Highly oriented pyrolytic graphite (HOPG) and graphitized carbonaceous thin films prepared by plasma-assisted chemical vapor deposition (PACVD) were surface-modified by electropolymerization of thiophene. The electrochemical properties of the carbonaceous materials were studied by cyclic voltammetry and ac impedance spectroscopy. Irreversible cathodic current of the carbonaceous materials above 0.5 V (vs. Li/Li +) in the cyclic voltammograms significantly decreased by electropolymerization of thiophene, indicating that electropolymerization of thiophene suppress the decomposition of electrolytes on the carbonaceous materials.
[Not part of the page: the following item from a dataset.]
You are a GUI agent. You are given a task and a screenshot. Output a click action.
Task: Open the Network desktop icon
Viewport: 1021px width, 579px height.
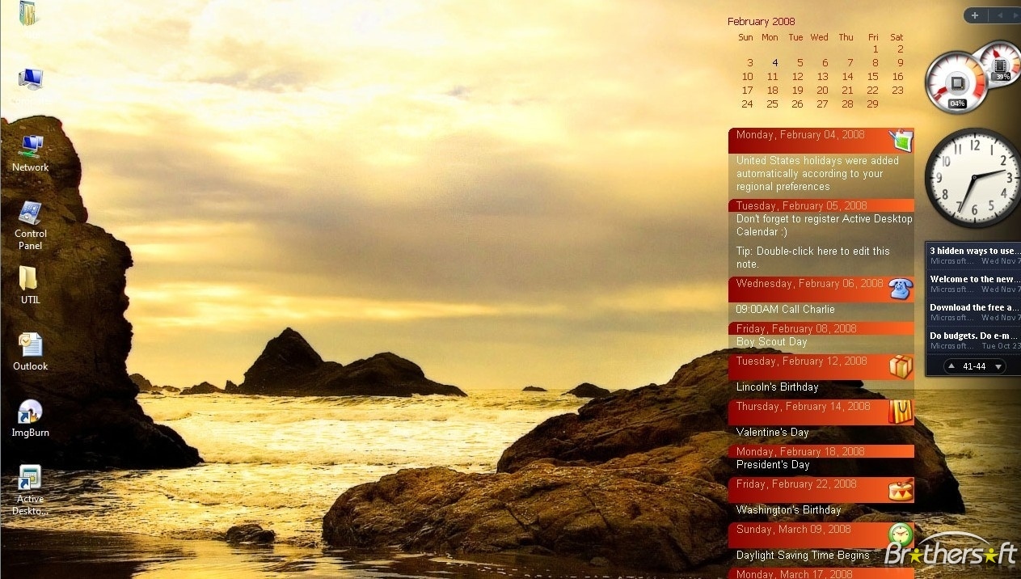[31, 148]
On the Nyquist plots, a semi-circle due to surface film resistance was observed, and the value significantly decreased at around 1.5 V. At potentials below 0.9 V, another semi-circle appeared in the middle to lower frequency region, which was assigned to the charge transfer resistance due to lithium-ion transfer at the surface-modified carbon electrode/electrolyte interface. The charge-transfer resistances were dependent on electrode potentials. The activation energy for lithium-ion transfer through interface between the surface-modified HOPG electrode and electrolyte was evaluated, and the value was almost identical to that obtained for an untreated HOPG electrode. Based on these results, it is concluded that electropolymerization of thiophene played an important role not in the phase transfer kinetics of lithium-ion but in reduction of the electrolyte decomposition at a graphite electrode.